WHAT YOU SHOULD DO: The entries follow. Print each one exactly.

Recorded data:
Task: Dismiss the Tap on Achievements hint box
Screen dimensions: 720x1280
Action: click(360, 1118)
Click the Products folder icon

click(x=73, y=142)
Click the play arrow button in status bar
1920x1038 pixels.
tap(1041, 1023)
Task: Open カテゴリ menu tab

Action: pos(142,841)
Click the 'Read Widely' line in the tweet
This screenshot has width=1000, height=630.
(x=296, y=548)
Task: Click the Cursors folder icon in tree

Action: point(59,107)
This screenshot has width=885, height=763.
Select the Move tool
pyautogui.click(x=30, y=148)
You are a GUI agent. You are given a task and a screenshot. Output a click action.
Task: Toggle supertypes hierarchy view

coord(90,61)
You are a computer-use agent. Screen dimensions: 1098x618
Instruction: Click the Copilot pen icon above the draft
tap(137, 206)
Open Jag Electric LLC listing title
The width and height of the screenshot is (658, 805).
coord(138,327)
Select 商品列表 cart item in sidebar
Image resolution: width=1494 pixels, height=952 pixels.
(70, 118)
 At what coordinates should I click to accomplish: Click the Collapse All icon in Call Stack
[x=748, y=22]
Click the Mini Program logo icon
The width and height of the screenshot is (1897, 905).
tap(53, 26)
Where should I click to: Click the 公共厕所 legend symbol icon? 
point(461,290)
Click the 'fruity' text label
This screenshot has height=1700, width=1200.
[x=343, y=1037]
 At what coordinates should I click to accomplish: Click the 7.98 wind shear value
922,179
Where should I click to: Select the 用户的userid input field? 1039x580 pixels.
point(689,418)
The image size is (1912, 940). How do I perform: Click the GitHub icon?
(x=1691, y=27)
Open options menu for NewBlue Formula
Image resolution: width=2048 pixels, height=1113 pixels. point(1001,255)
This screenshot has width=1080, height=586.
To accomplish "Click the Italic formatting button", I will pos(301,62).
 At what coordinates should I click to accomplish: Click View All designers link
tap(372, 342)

OUTPUT:
Task: Dismiss the Tap on Achievements hint box
Screen dimensions: 720x1280
Action: click(360, 1118)
Click the Products folder icon

click(x=73, y=142)
Click the play arrow button in status bar
1920x1038 pixels.
tap(1041, 1023)
Task: Open カテゴリ menu tab

Action: pos(142,841)
Click the 'Read Widely' line in the tweet
This screenshot has width=1000, height=630.
(x=296, y=548)
Task: Click the Cursors folder icon in tree

Action: point(59,107)
This screenshot has width=885, height=763.
Select the Move tool
pyautogui.click(x=30, y=148)
You are a GUI agent. You are given a task and a screenshot. Output a click action.
Task: Toggle supertypes hierarchy view

coord(90,61)
You are a computer-use agent. Screen dimensions: 1098x618
Instruction: Click the Copilot pen icon above the draft
tap(137, 206)
Open Jag Electric LLC listing title
The width and height of the screenshot is (658, 805).
coord(138,327)
Select 商品列表 cart item in sidebar
Image resolution: width=1494 pixels, height=952 pixels.
(70, 118)
 At what coordinates should I click to accomplish: Click the Collapse All icon in Call Stack
[x=748, y=22]
Click the Mini Program logo icon
The width and height of the screenshot is (1897, 905).
tap(53, 26)
Where should I click to: Click the 公共厕所 legend symbol icon? 
point(461,290)
Click the 'fruity' text label
This screenshot has height=1700, width=1200.
[x=343, y=1037]
 At what coordinates should I click to accomplish: Click the 7.98 wind shear value
922,179
Where should I click to: Select the 用户的userid input field? 1039x580 pixels.
point(689,418)
The image size is (1912, 940). How do I perform: Click the GitHub icon?
(x=1691, y=27)
Open options menu for NewBlue Formula
Image resolution: width=2048 pixels, height=1113 pixels. point(1001,255)
This screenshot has width=1080, height=586.
To accomplish "Click the Italic formatting button", I will pos(301,62).
 At what coordinates should I click to accomplish: Click View All designers link
tap(372, 342)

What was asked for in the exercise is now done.